Items from a dataset:
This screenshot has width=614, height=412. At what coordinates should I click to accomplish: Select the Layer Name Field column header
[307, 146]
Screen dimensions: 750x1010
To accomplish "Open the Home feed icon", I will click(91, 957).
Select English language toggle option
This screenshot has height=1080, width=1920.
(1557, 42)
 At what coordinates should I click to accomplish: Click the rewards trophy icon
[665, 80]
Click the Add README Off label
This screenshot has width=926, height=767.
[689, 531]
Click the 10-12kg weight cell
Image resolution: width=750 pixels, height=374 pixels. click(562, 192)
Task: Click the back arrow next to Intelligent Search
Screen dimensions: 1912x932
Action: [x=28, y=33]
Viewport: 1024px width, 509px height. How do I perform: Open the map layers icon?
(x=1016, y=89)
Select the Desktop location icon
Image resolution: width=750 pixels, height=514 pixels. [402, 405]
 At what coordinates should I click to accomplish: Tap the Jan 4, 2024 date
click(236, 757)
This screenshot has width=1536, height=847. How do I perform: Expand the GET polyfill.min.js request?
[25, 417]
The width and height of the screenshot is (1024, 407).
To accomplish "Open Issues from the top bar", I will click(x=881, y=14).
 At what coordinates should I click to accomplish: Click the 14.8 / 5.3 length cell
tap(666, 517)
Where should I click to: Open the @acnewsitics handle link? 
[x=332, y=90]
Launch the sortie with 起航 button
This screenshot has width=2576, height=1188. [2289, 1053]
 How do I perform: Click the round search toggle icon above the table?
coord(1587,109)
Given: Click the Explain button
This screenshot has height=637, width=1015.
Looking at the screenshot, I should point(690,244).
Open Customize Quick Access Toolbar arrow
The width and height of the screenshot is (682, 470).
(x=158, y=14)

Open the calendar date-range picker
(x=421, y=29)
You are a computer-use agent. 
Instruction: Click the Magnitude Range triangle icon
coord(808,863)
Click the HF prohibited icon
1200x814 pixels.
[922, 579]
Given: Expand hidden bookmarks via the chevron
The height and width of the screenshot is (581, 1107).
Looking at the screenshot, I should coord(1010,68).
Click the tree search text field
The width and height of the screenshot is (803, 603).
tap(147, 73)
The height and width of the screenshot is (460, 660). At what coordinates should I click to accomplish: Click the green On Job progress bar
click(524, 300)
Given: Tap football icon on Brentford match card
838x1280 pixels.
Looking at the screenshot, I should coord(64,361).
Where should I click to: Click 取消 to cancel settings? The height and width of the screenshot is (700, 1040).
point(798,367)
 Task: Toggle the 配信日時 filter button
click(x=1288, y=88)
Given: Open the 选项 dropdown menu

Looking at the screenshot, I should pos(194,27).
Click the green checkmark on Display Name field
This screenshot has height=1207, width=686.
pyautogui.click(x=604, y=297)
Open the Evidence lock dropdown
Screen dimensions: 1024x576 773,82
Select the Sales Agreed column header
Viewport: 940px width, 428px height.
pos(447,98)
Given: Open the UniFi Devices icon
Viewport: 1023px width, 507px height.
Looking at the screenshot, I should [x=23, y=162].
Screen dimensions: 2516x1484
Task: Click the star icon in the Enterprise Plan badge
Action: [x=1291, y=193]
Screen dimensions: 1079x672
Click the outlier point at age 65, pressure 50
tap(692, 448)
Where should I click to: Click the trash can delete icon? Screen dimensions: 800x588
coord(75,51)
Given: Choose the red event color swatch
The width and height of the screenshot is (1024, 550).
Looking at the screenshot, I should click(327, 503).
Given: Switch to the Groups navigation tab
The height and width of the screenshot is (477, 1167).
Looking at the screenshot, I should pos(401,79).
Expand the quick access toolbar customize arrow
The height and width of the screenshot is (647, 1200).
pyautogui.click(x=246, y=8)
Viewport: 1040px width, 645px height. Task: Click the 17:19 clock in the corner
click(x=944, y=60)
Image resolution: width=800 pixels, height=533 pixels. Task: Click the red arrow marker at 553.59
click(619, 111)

TASK DETAILS:
An exact copy of every line above is needed.

OUTPUT:
This screenshot has width=614, height=412. At what coordinates should I click to accomplish: Select the Layer Name Field column header
[307, 146]
Screen dimensions: 750x1010
To accomplish "Open the Home feed icon", I will click(91, 957).
Select English language toggle option
This screenshot has height=1080, width=1920.
(1557, 42)
 At what coordinates should I click to accomplish: Click the rewards trophy icon
[665, 80]
Click the Add README Off label
This screenshot has width=926, height=767.
[689, 531]
Click the 10-12kg weight cell
Image resolution: width=750 pixels, height=374 pixels. click(562, 192)
Task: Click the back arrow next to Intelligent Search
Screen dimensions: 1912x932
Action: [x=28, y=33]
Viewport: 1024px width, 509px height. How do I perform: Open the map layers icon?
(x=1016, y=89)
Select the Desktop location icon
Image resolution: width=750 pixels, height=514 pixels. [402, 405]
 At what coordinates should I click to accomplish: Tap the Jan 4, 2024 date
click(236, 757)
This screenshot has width=1536, height=847. How do I perform: Expand the GET polyfill.min.js request?
[25, 417]
The width and height of the screenshot is (1024, 407).
To accomplish "Open Issues from the top bar", I will click(x=881, y=14).
 At what coordinates should I click to accomplish: Click the 14.8 / 5.3 length cell
tap(666, 517)
Where should I click to: Open the @acnewsitics handle link? 
[x=332, y=90]
Launch the sortie with 起航 button
This screenshot has width=2576, height=1188. [2289, 1053]
 How do I perform: Click the round search toggle icon above the table?
coord(1587,109)
Given: Click the Explain button
This screenshot has height=637, width=1015.
Looking at the screenshot, I should point(690,244).
Open Customize Quick Access Toolbar arrow
The width and height of the screenshot is (682, 470).
(x=158, y=14)

Open the calendar date-range picker
(x=421, y=29)
You are a computer-use agent. 
Instruction: Click the Magnitude Range triangle icon
coord(808,863)
Click the HF prohibited icon
1200x814 pixels.
[922, 579]
Given: Expand hidden bookmarks via the chevron
The height and width of the screenshot is (581, 1107).
Looking at the screenshot, I should coord(1010,68).
Click the tree search text field
The width and height of the screenshot is (803, 603).
tap(147, 73)
The height and width of the screenshot is (460, 660). At what coordinates should I click to accomplish: Click the green On Job progress bar
click(524, 300)
Given: Tap football icon on Brentford match card
838x1280 pixels.
Looking at the screenshot, I should coord(64,361).
Where should I click to: Click 取消 to cancel settings? The height and width of the screenshot is (700, 1040).
point(798,367)
 Task: Toggle the 配信日時 filter button
click(x=1288, y=88)
Given: Open the 选项 dropdown menu

Looking at the screenshot, I should pos(194,27).
Click the green checkmark on Display Name field
This screenshot has height=1207, width=686.
pyautogui.click(x=604, y=297)
Open the Evidence lock dropdown
Screen dimensions: 1024x576 773,82
Select the Sales Agreed column header
Viewport: 940px width, 428px height.
pos(447,98)
Given: Open the UniFi Devices icon
Viewport: 1023px width, 507px height.
Looking at the screenshot, I should [x=23, y=162].
Screen dimensions: 2516x1484
Task: Click the star icon in the Enterprise Plan badge
Action: [x=1291, y=193]
Screen dimensions: 1079x672
Click the outlier point at age 65, pressure 50
tap(692, 448)
Where should I click to: Click the trash can delete icon? Screen dimensions: 800x588
coord(75,51)
Given: Choose the red event color swatch
The width and height of the screenshot is (1024, 550).
Looking at the screenshot, I should click(327, 503).
Given: Switch to the Groups navigation tab
The height and width of the screenshot is (477, 1167).
Looking at the screenshot, I should pos(401,79).
Expand the quick access toolbar customize arrow
The height and width of the screenshot is (647, 1200).
pyautogui.click(x=246, y=8)
Viewport: 1040px width, 645px height. Task: Click the 17:19 clock in the corner
click(x=944, y=60)
Image resolution: width=800 pixels, height=533 pixels. Task: Click the red arrow marker at 553.59
click(619, 111)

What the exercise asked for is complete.